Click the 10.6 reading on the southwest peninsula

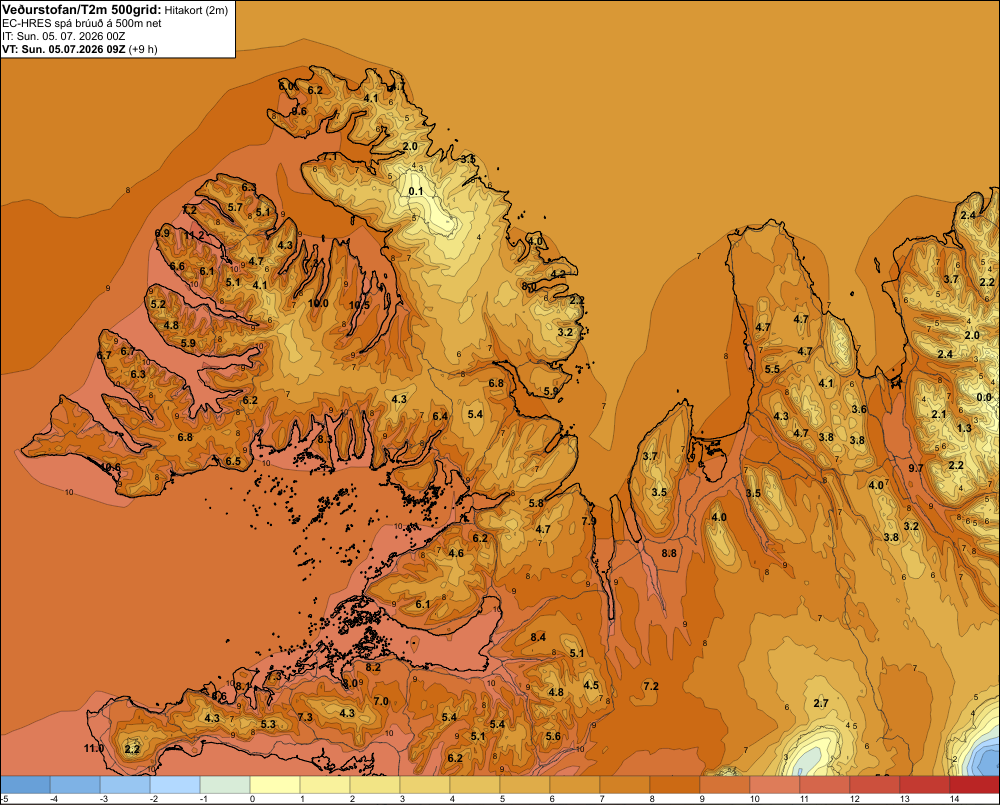pyautogui.click(x=110, y=468)

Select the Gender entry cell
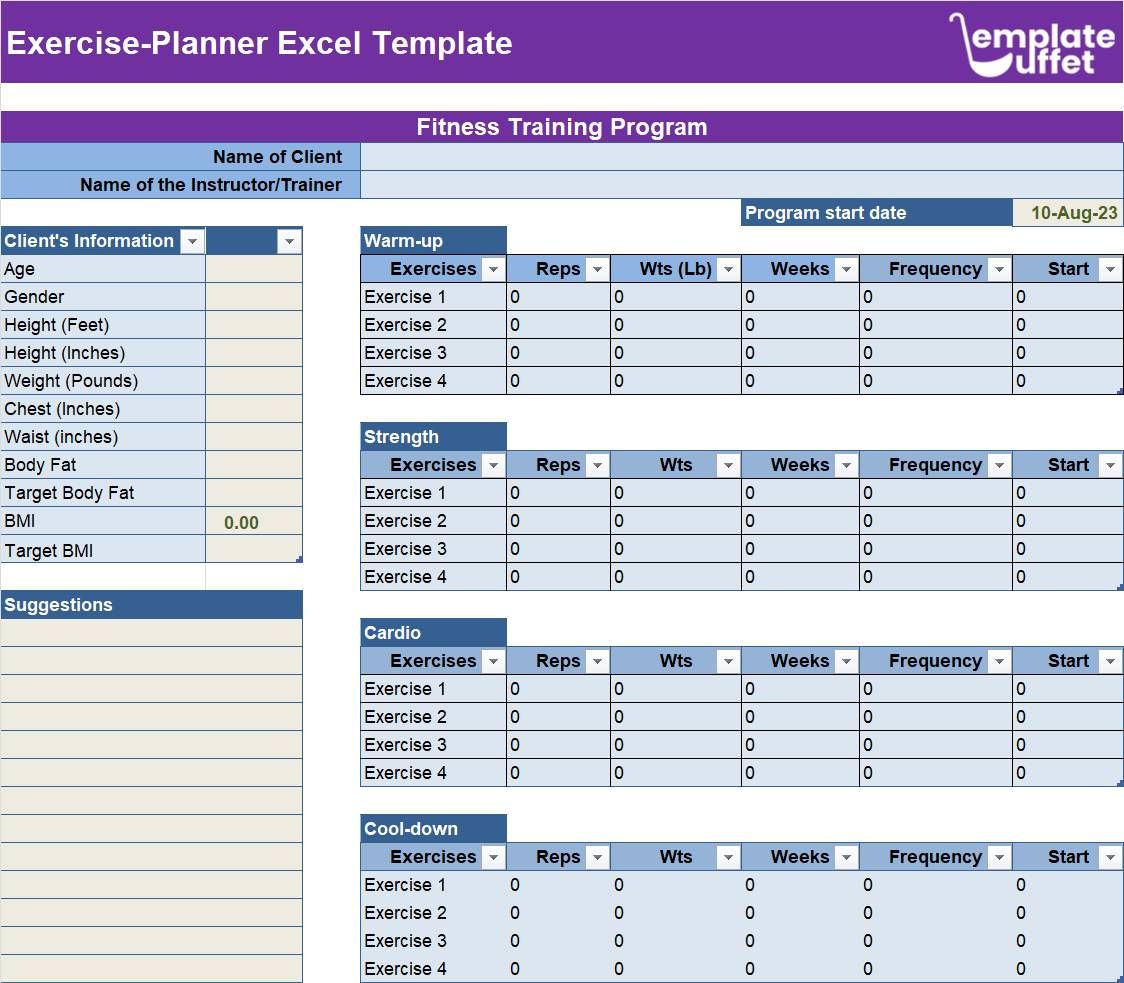pyautogui.click(x=254, y=296)
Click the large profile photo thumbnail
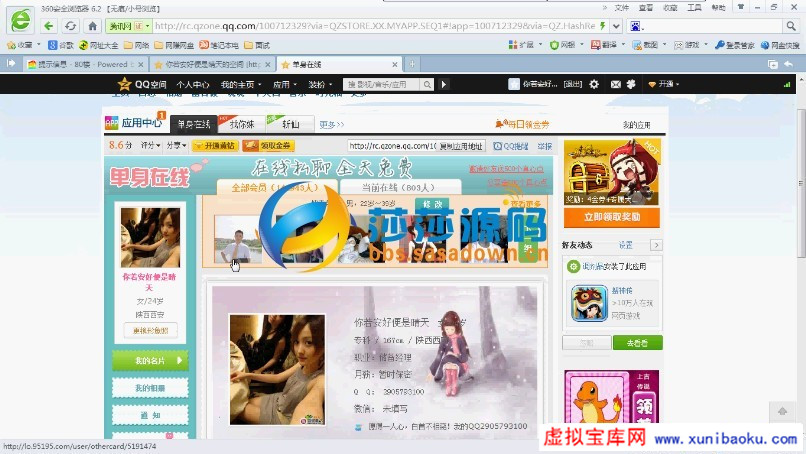The height and width of the screenshot is (454, 806). coord(263,355)
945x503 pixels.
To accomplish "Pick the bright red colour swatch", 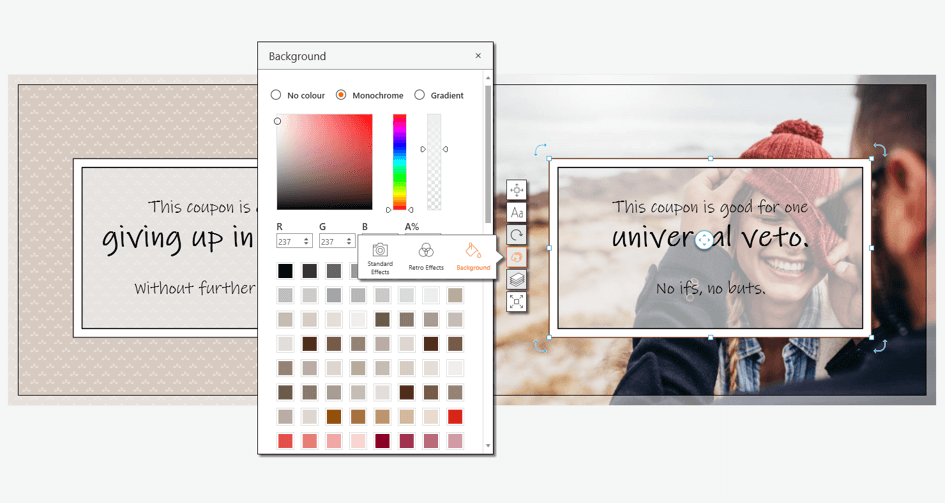I will [x=455, y=417].
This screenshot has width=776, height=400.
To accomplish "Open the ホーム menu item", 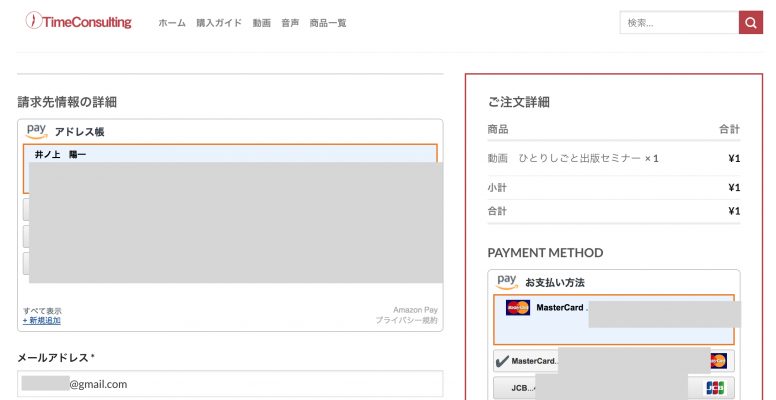I will pos(172,23).
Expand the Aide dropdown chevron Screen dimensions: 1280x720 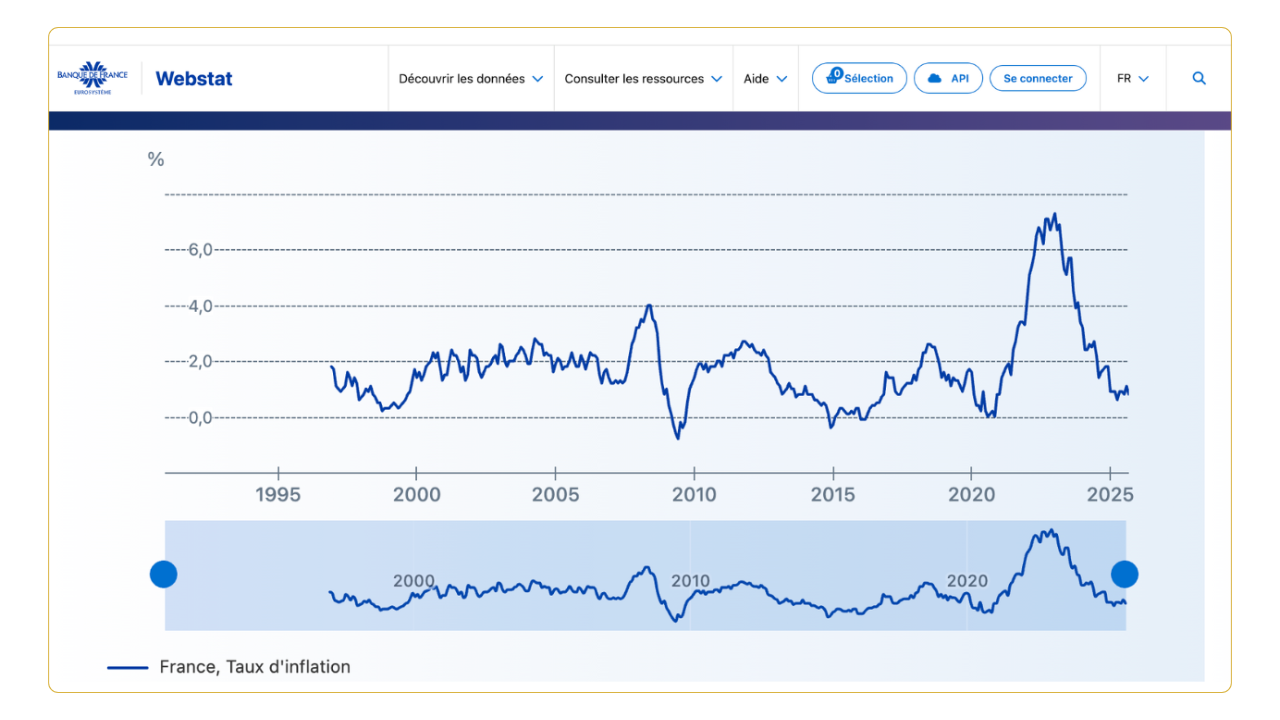point(782,79)
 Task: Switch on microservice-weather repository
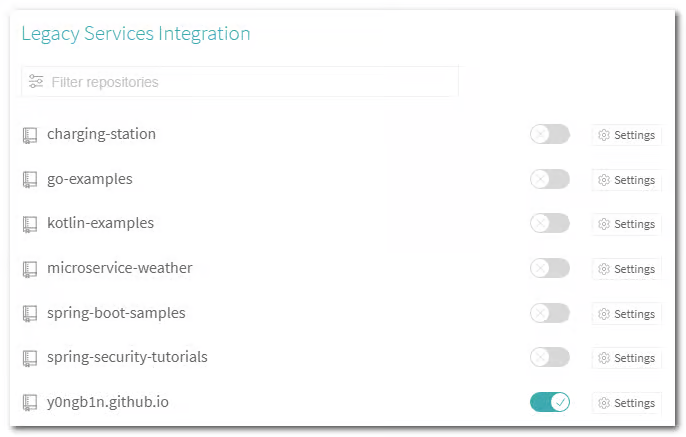click(x=549, y=268)
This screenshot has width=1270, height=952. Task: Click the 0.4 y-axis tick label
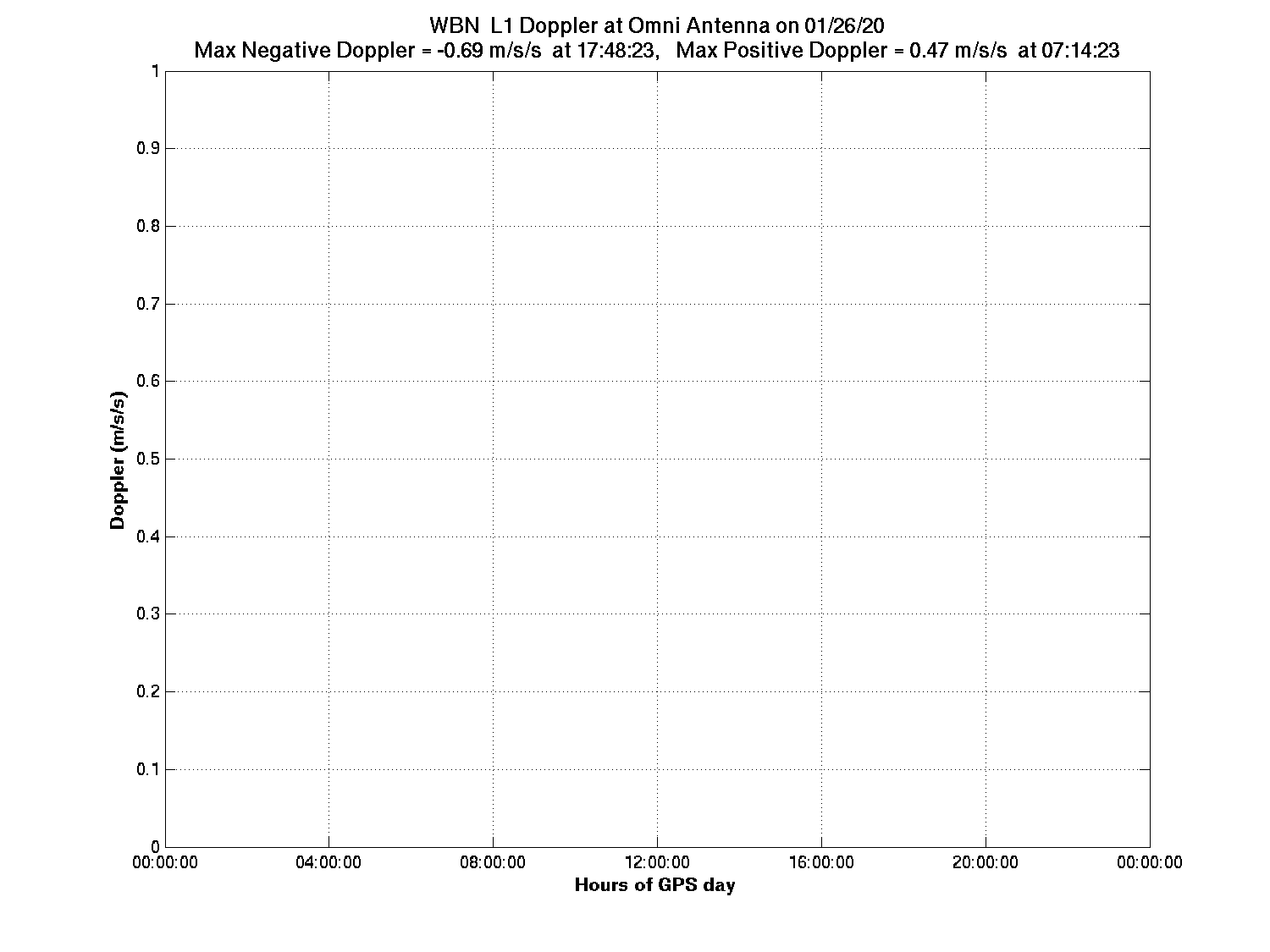(x=147, y=537)
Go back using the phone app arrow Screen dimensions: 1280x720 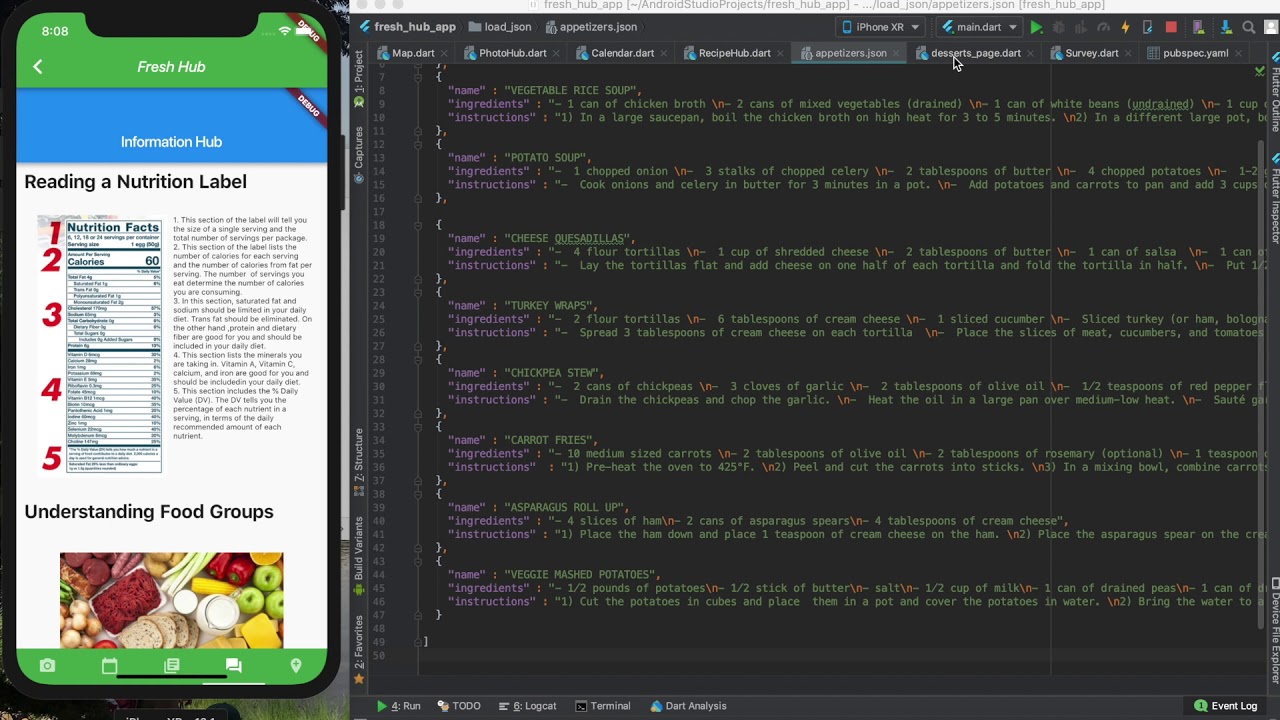(38, 67)
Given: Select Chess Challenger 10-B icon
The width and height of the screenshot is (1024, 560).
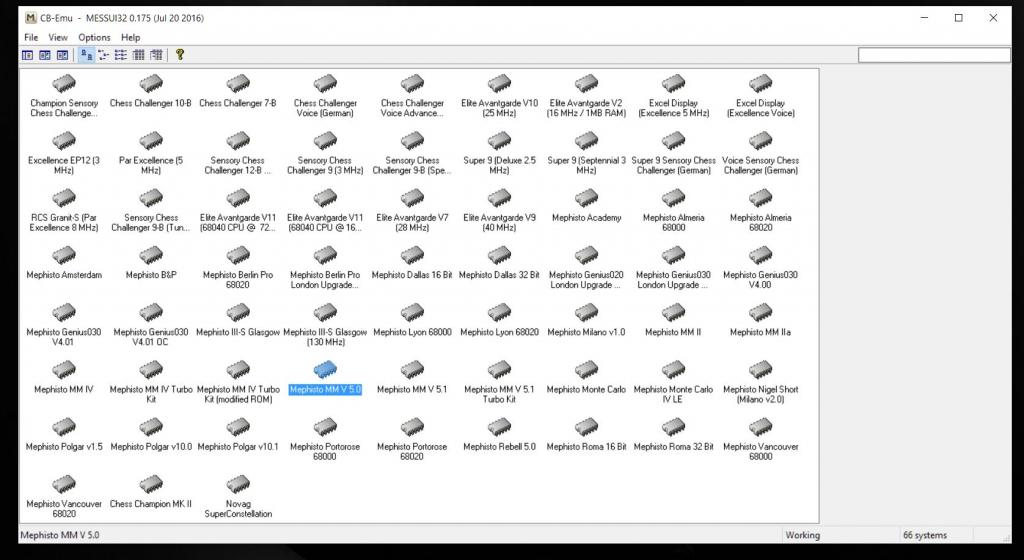Looking at the screenshot, I should 151,84.
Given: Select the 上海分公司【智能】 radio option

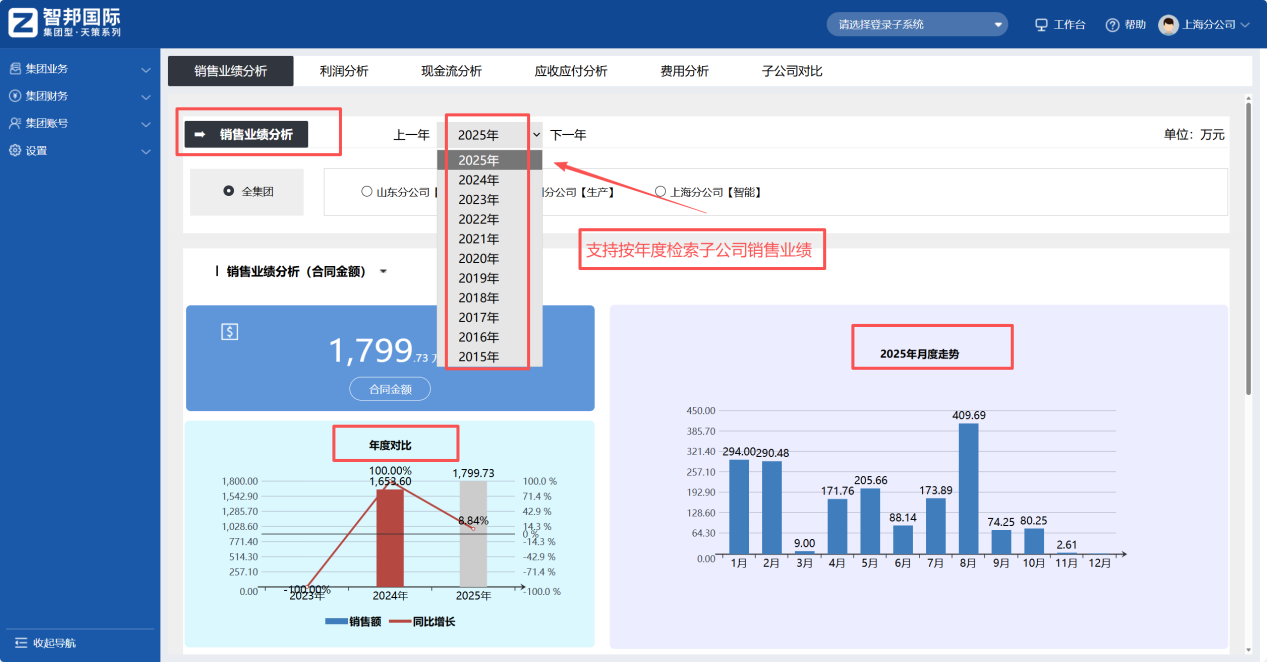Looking at the screenshot, I should point(661,192).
########################################
**PROBLEM REQUIREMENTS**
Where the line with "Given: Select Chess Challenger 10-B icon" appears, begin there and transcribe exactly through the last line of the data, leaving all pictures aside.

**ANSWER TO THIS TASK**
Given: Select Chess Challenger 10-B icon
The width and height of the screenshot is (1024, 560).
Looking at the screenshot, I should 151,84.
Given: Select the 上海分公司【智能】 radio option

Looking at the screenshot, I should point(661,192).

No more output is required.